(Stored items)
--------------------------------------------------
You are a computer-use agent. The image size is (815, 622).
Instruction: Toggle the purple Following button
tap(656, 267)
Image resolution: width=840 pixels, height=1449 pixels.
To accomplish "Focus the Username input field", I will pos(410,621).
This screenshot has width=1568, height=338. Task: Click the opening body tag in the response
--------------------------------------------------
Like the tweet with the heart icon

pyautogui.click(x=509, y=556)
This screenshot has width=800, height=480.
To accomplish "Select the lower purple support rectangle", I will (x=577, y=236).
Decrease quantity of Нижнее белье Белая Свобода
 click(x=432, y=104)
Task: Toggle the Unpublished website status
--------------------------------------------------
TASK INSTRUCTIONS. From the records above, repeat exactly the lines from the one with "You are a computer-use" through the one with "This screenshot has width=1568, height=338.", both included.

ANSWER AREA.
You are a computer-use agent. The image size is (815, 622).
Instruction: Toggle the purple Following button
tap(656, 267)
Image resolution: width=840 pixels, height=1449 pixels.
To accomplish "Focus the Username input field", I will pos(410,621).
This screenshot has width=1568, height=338. Task: Click the opening body tag in the response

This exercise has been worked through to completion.